Cystic fibrosis wonder drug maker urges NHS to reverse refusal to fund treatment
THE makers of a breakthrough cystic fibrosis drug have attacked the NHS for refusing to fund its use – saying it undermines Theresa May’s claims she wants Britain to lead a genomic revolution.
The drug, Orkambi, is at the centre of disputes between ministers, health officials and the pharmaceutical industry. It was approved by the European Medicines Agency in November 2015 but the NHS is so far refusing to fund the treatment, saying it is too expensive. Since then, Vertex, the manufacturer, and NHS chiefs have been at loggerheads. Last month, Matt Hancock, the Health Secretary, urged Vertex to break the “impasse”, telling the House of Commons that NHS England had made a “very generous final offer” to the company.
Health officials had said the five-year deal would bring in excess of £1 billion to the company over the next 10 years.
The National Institute for Health and Care Excellence had said the price offered by Vertex was unsustainable.

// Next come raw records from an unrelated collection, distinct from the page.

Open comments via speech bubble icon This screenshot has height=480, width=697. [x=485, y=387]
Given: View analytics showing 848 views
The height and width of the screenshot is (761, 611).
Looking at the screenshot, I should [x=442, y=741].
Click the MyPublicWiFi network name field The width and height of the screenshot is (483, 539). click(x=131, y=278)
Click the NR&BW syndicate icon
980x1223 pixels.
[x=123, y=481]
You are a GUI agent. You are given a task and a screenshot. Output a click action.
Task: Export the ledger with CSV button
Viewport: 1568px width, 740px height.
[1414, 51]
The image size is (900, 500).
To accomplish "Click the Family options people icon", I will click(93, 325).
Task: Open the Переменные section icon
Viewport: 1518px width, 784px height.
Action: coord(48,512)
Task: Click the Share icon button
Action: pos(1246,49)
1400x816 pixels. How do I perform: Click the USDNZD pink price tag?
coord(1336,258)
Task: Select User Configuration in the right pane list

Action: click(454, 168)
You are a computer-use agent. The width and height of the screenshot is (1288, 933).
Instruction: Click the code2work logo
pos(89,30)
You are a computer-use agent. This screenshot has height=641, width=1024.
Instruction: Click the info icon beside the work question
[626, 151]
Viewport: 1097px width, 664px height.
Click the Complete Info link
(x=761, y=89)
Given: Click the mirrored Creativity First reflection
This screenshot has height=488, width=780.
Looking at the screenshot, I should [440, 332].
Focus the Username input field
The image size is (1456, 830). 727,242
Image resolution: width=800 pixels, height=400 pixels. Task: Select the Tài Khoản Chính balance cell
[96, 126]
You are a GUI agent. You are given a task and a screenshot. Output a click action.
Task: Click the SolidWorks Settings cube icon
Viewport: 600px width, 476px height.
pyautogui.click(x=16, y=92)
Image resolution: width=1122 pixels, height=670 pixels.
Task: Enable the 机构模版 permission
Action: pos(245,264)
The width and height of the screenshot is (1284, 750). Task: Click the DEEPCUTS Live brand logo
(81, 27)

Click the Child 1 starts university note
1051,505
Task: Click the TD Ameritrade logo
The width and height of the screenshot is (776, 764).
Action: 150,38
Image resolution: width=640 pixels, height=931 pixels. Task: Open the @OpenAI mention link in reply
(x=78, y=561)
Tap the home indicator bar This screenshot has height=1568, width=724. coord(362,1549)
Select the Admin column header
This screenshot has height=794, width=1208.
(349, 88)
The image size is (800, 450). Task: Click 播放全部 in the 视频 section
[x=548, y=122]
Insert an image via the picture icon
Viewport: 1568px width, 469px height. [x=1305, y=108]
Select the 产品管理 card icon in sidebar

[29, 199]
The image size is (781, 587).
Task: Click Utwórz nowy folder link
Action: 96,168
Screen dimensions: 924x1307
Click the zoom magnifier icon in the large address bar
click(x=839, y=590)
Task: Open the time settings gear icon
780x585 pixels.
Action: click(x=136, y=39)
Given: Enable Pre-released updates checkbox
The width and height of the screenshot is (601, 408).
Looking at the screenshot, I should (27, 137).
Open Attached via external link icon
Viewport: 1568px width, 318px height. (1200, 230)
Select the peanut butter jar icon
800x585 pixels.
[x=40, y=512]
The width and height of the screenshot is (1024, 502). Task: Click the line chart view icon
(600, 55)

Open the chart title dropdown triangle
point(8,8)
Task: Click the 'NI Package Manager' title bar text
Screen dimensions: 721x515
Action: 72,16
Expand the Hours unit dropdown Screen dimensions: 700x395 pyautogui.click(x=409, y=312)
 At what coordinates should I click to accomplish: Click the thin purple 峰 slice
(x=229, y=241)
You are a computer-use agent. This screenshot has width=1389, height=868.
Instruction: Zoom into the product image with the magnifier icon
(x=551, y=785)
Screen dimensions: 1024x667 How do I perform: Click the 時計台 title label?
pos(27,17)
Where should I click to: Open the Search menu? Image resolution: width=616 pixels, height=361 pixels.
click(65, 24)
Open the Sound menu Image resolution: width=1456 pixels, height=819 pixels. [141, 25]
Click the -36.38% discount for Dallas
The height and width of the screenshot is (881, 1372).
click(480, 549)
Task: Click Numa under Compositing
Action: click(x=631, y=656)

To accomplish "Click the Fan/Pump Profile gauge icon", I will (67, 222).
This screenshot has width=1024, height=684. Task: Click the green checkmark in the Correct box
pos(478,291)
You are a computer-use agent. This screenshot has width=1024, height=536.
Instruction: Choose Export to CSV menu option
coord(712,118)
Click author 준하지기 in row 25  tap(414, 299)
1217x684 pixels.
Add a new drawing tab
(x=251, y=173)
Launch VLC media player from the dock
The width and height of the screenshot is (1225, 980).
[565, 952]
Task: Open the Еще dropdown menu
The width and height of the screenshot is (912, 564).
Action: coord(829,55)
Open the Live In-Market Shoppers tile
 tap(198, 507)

Jeffrey Leiden, CEO of Vertex, last night said: “Despite universal acceptance of the benefits these medicines bring, people in the UK have been waiting to access these breakthrough medicines for more than 1,000 days, while thousands of people with CF in other countries in Europe and the US have been benefiting from them for years.”
He added: “Half of people with this cruel disease will die before they are 31. Science delivered the breakthroughs, but the system is blocking access. This is particularly heartbreaking in the UK, which has the second largest cystic fibrosis patient population in the world.” Earlier this week, a boy of eight with cystic fibrosis urged the firm to lower the price of a drug. Luis Walker, from Horam, East Sussex, told Vertex that Orkambi would make him “feel much better”.
The Department of Health has called for a “speedy solution” to be found between NHS England and the firm.
Dr Leiden said the failure to fund the drug was at odds with the Prime Minister’s ambition to lead the world in genomics and precision medicine – which meant being prepared to invest in innovations that could radically change treatment in future decades.
He said: “After nearly 20 years of research and development by hundreds of Vertex scientists, we have done what was once thought impossible – discover and bring to nearly half of all cystic fibrosis patients the first medicines to treat the underlying cause of this devastating disease. The Government must act now.”